Putting pressure on the tech scene

However, while there was no direct talk about encryption backdoors in today's press conference, at the same time with the Five Eyes announcement, a bipartisan group of senators introduced legislation today in the US Senate named the EARN IT Act.

Per the proposed bill, tech companies who don't take steps to safeguard kids on their platforms risk having the protections provided by Section 230 of the Communications Decency Act removed. Section 230 is the clause that makes users responsible for their actions, instead of the web platforms. If removed, the website hosting or aiding a child predator will be held liable for aiding and abetting criminal acts.

In other words, the US is effectively threatening tech firms to curb down child abuse content on their platforms, or face legal consequences instead of the child predators.
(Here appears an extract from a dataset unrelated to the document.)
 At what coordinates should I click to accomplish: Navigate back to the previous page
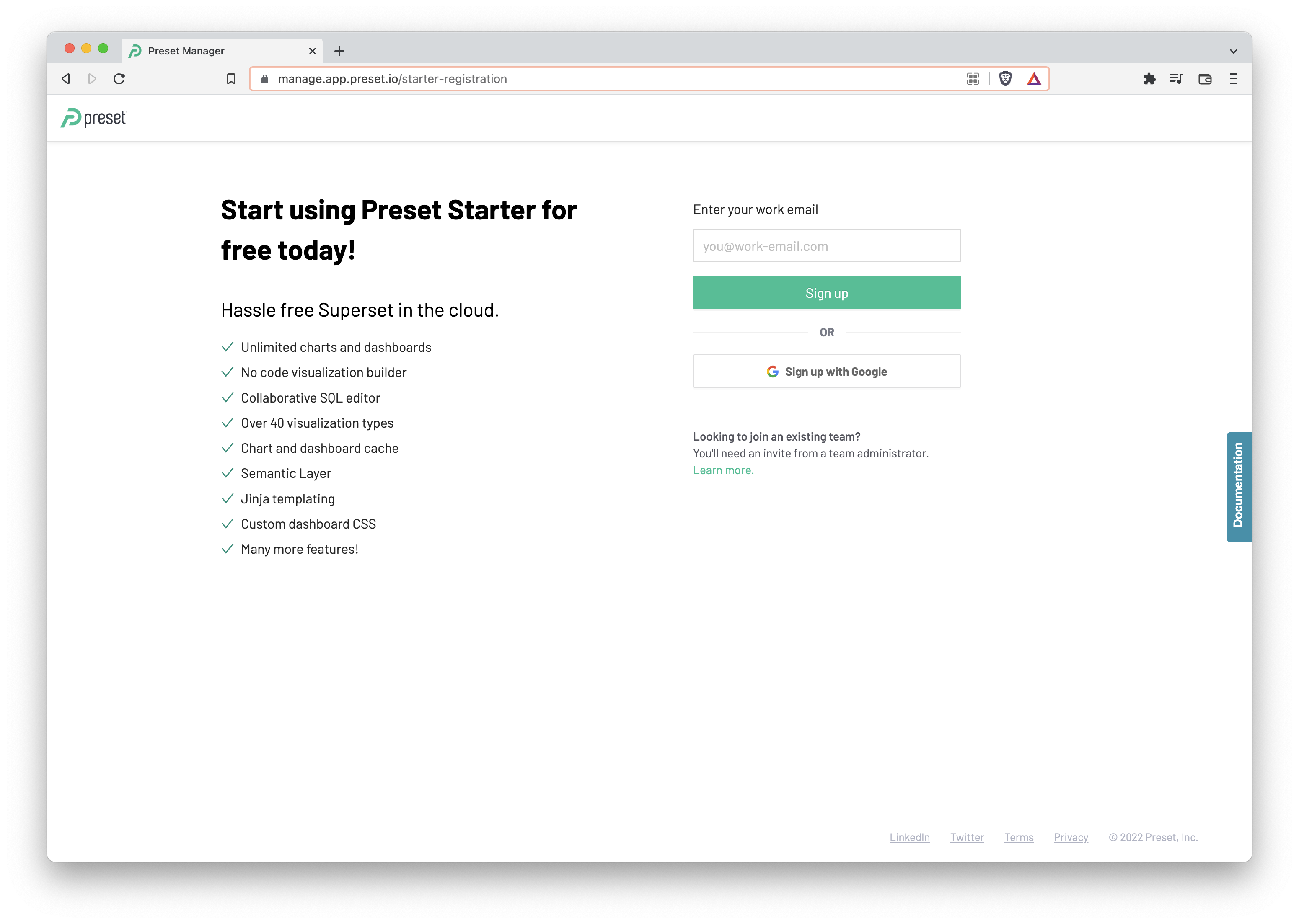65,78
How each company will handle this, remains at the discretion of each platform. Some might decide to implement their own encryption backdoors.

According to official numbers shared by the UK government last year, the tech industry reported more than 69 million child sexual abuse images and videos, a number that was more than 50% than the previous year.

Many of these images are being exchanged via online services, some run by the participating tech firms. Others are transferred via encrypted communications or via the dark web.

According to the UK National Crime Agency strategic assessment report, UK officials are aware of more than 3.5 million accounts registered on dark web portals where child sexual images are being regularly shared.